"Der Hans Krankl ist eine Ikone“

Stadtleben | Interview: Johann Skocek | aus FALTER 46/13 vom 13.11.2013

Rudolf Edlinger tritt als Rapid-Präsident ab. Er spricht über seine Amtszeit, Hans Krankl und den Neubau des Hanappi-Stadions

Der ehemalige Wiener Wohnbau- und Finanzstadtrat und Bundesfinanzminister Rudolf Edlinger hat seit 2001 die Rapid mit Hingabe und Rücksichtslosigkeit den Mitbewerbern und sich selbst gegenüber geführt. Zwei Meistertitel hat er präsidiert, und die Verbindungen des Politprofis haben dem Verein oft das Überleben gesichert. Nächste Woche gibt der SPÖ-Haudegen auf der Hauptversammlung aller Voraussicht nach den Verein in die Hände eines Managers aus der Telekommunikationsbranche, dem eher ÖVP-nahen Ex-Orange-Chef Michael Krammer.

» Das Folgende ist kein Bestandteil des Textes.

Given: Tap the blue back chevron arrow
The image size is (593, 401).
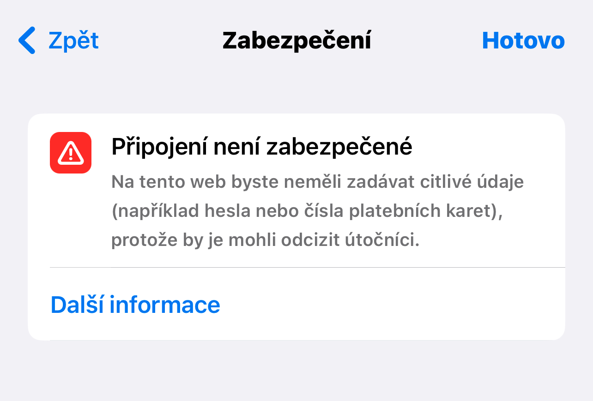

Einen Verein mit der größten Fangemeinde Österreichs, einem Budget von rund 15 Millionen Euro und knapp zwei Millionen Euro Schulden; eine Mannschaft, deren Grün bis hinter die Ohren reicht, und das bis 2039 gepachtete Hanappi-Stadion, das noch baufälliger dasteht als die große Koalition.